When Josh and I moved into our house three years ago, it was after it had been a rental property for several years. I’m sure at some point, all the rooms had custom shades and the wood floors weren’t scraped up and everything was wonderful. And the house is still in pretty great shape, but we do have issues. And one of those issues is missing blinds.
Our master suite faces the street. Our window — and all the ones the same size — are missing their custom blinds. Our first day in the house, we taped wrapping paper over our bedroom window, and it stayed for three years. I came up with a plan to sew custom roman shades for all the windows in the room. However, I procrastinated. My sewing machine had some issues, plus it seemed like such a daunting project (and all that cutting!) that I just never really did much with it. However, I want the custom blind from the one window in our room that has one for the window in the baby’s room. So, I got to work.

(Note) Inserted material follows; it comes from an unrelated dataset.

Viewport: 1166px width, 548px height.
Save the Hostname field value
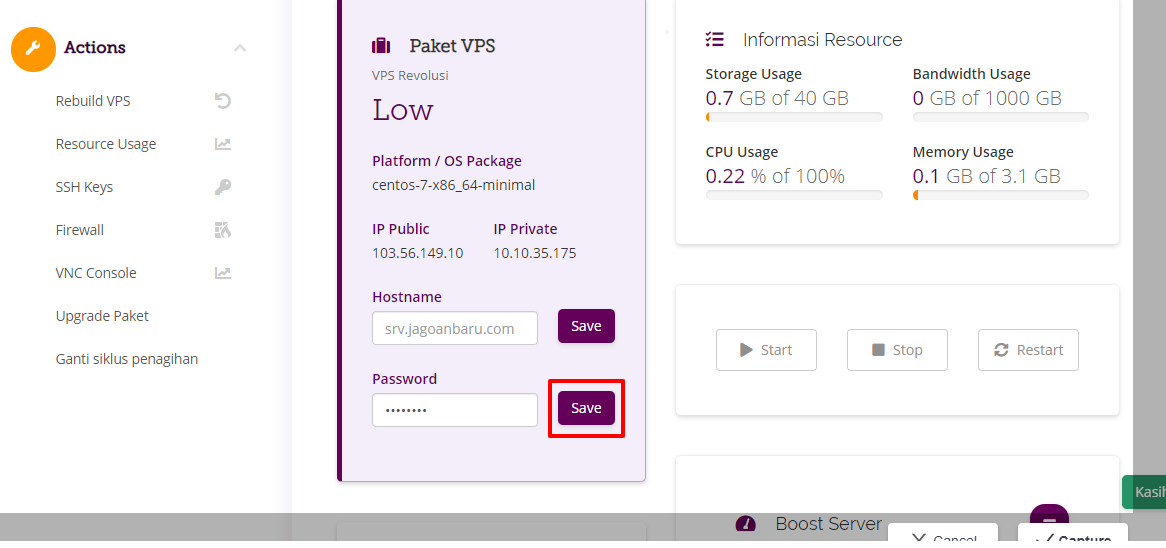point(586,326)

Here are my two completed and hung fabric shades. There’s still one more to hang (it’s a really long window) and we haven’t figured out a good solution yet.
A quick run-down of how I made these:
1. I measured each window several times on the interior of the window frame. I wanted these panels mounted and sitting on the inside of the windows. It’s a clean look that I really wanted for our bedroom (rather than hanging curtains collecting dust on the bottoms).
2. I used a 40% off coupon at JoAnn Fabrics to purchase black out lining. It’s a bit pricey, which is why I used — and recommend using — a coupon, but it’s so worth it. Our bedroom is SO dark, which is wonderful for blocking out city lights and the motion lights between our house and the neighbors’.
3. I cut the lining to precisely the windows’ measurements, and left a 2-inch selvage on the fabric on the sides and bottom and several inches on top (to sew the sleeve the rods go through). The side and bottom selvage allowed me to fold the fabric over to create a neat border with the fabric’s rough edges hidden.
4. I pinned the fabric and the lining at the sides and bottom first, but the first line I sewed on each panel was to secure the top edge of the black-out lining to the fabric. In some cases, this actually meant some adjustments to the sides, but if you attempt a similar project, it’ll be obvious that you’ll need to do this and it just involves redoing one side of the panel.
5. I used this tutorial‘s method for corners. My sewing isn’t as precise and matched up and wonderful, but my corners aren’t bulky and everything looks nice.